**Ziel:**
Gib bitte sämtliche folgenden Daten Zeile für Zeile unverändert wieder.

**Material zur Aufgabe:**
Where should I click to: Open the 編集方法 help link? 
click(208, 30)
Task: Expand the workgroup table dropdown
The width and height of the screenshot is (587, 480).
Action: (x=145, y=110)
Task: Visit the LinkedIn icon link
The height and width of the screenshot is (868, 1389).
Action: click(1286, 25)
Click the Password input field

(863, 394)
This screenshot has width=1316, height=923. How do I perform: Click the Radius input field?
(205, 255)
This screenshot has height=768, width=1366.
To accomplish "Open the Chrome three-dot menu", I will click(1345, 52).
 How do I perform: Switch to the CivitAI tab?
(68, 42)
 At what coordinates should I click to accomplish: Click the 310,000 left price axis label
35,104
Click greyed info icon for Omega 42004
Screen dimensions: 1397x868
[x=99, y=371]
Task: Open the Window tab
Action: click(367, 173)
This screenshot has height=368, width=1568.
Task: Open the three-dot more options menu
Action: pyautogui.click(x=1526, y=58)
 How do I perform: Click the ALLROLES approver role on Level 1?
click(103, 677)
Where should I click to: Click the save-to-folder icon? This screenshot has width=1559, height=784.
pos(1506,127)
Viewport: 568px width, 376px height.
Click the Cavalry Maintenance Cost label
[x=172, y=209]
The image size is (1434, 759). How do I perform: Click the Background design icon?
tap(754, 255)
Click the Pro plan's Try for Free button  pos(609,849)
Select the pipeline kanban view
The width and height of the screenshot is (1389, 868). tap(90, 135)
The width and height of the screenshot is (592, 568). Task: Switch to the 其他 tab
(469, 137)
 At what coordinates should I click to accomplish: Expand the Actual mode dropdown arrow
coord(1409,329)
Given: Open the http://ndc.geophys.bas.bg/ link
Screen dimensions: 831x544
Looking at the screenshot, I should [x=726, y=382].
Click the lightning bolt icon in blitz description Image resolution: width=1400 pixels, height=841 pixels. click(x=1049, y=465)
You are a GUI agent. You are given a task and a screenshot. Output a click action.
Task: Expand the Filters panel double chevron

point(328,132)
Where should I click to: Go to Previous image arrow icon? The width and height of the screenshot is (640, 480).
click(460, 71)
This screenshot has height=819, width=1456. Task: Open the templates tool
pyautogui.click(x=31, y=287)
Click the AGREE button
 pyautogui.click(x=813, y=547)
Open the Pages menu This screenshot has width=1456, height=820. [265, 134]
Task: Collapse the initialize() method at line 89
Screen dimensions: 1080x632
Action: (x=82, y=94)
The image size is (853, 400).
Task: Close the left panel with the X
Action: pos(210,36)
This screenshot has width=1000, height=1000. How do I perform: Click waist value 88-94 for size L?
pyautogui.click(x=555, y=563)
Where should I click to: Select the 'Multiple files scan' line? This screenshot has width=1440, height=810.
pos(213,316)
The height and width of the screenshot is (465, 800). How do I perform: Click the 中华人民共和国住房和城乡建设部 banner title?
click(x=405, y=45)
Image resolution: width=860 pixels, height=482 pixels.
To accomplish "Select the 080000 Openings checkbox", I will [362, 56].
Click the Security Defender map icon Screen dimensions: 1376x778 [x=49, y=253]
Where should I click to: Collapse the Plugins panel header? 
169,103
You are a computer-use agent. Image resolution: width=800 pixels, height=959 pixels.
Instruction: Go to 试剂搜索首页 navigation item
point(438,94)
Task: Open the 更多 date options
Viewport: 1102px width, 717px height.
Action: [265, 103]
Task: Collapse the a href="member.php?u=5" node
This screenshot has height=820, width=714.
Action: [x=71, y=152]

**Vollständige Antwort:**
Where should I click to: Open the 編集方法 help link? 
click(208, 30)
Task: Expand the workgroup table dropdown
The width and height of the screenshot is (587, 480).
Action: (x=145, y=110)
Task: Visit the LinkedIn icon link
The height and width of the screenshot is (868, 1389).
Action: click(1286, 25)
Click the Password input field

(863, 394)
This screenshot has width=1316, height=923. How do I perform: Click the Radius input field?
(205, 255)
This screenshot has height=768, width=1366.
To accomplish "Open the Chrome three-dot menu", I will click(1345, 52).
 How do I perform: Switch to the CivitAI tab?
(68, 42)
 At what coordinates should I click to accomplish: Click the 310,000 left price axis label
35,104
Click greyed info icon for Omega 42004
Screen dimensions: 1397x868
[x=99, y=371]
Task: Open the Window tab
Action: click(367, 173)
This screenshot has height=368, width=1568.
Task: Open the three-dot more options menu
Action: pyautogui.click(x=1526, y=58)
 How do I perform: Click the ALLROLES approver role on Level 1?
click(103, 677)
Where should I click to: Click the save-to-folder icon? This screenshot has width=1559, height=784.
pos(1506,127)
Viewport: 568px width, 376px height.
Click the Cavalry Maintenance Cost label
[x=172, y=209]
The image size is (1434, 759). How do I perform: Click the Background design icon?
tap(754, 255)
Click the Pro plan's Try for Free button  pos(609,849)
Select the pipeline kanban view
The width and height of the screenshot is (1389, 868). tap(90, 135)
The width and height of the screenshot is (592, 568). Task: Switch to the 其他 tab
(469, 137)
 At what coordinates should I click to accomplish: Expand the Actual mode dropdown arrow
coord(1409,329)
Given: Open the http://ndc.geophys.bas.bg/ link
Screen dimensions: 831x544
Looking at the screenshot, I should [x=726, y=382].
Click the lightning bolt icon in blitz description Image resolution: width=1400 pixels, height=841 pixels. click(x=1049, y=465)
You are a GUI agent. You are given a task and a screenshot. Output a click action.
Task: Expand the Filters panel double chevron

point(328,132)
Where should I click to: Go to Previous image arrow icon? The width and height of the screenshot is (640, 480).
click(460, 71)
This screenshot has height=819, width=1456. Task: Open the templates tool
pyautogui.click(x=31, y=287)
Click the AGREE button
 pyautogui.click(x=813, y=547)
Open the Pages menu This screenshot has width=1456, height=820. [265, 134]
Task: Collapse the initialize() method at line 89
Screen dimensions: 1080x632
Action: (x=82, y=94)
The image size is (853, 400).
Task: Close the left panel with the X
Action: pos(210,36)
This screenshot has width=1000, height=1000. How do I perform: Click waist value 88-94 for size L?
pyautogui.click(x=555, y=563)
Where should I click to: Select the 'Multiple files scan' line? This screenshot has width=1440, height=810.
pos(213,316)
The height and width of the screenshot is (465, 800). How do I perform: Click the 中华人民共和国住房和城乡建设部 banner title?
click(x=405, y=45)
Image resolution: width=860 pixels, height=482 pixels.
To accomplish "Select the 080000 Openings checkbox", I will [362, 56].
Click the Security Defender map icon Screen dimensions: 1376x778 [x=49, y=253]
Where should I click to: Collapse the Plugins panel header? 
169,103
You are a computer-use agent. Image resolution: width=800 pixels, height=959 pixels.
Instruction: Go to 试剂搜索首页 navigation item
point(438,94)
Task: Open the 更多 date options
Viewport: 1102px width, 717px height.
Action: [265, 103]
Task: Collapse the a href="member.php?u=5" node
This screenshot has height=820, width=714.
Action: [x=71, y=152]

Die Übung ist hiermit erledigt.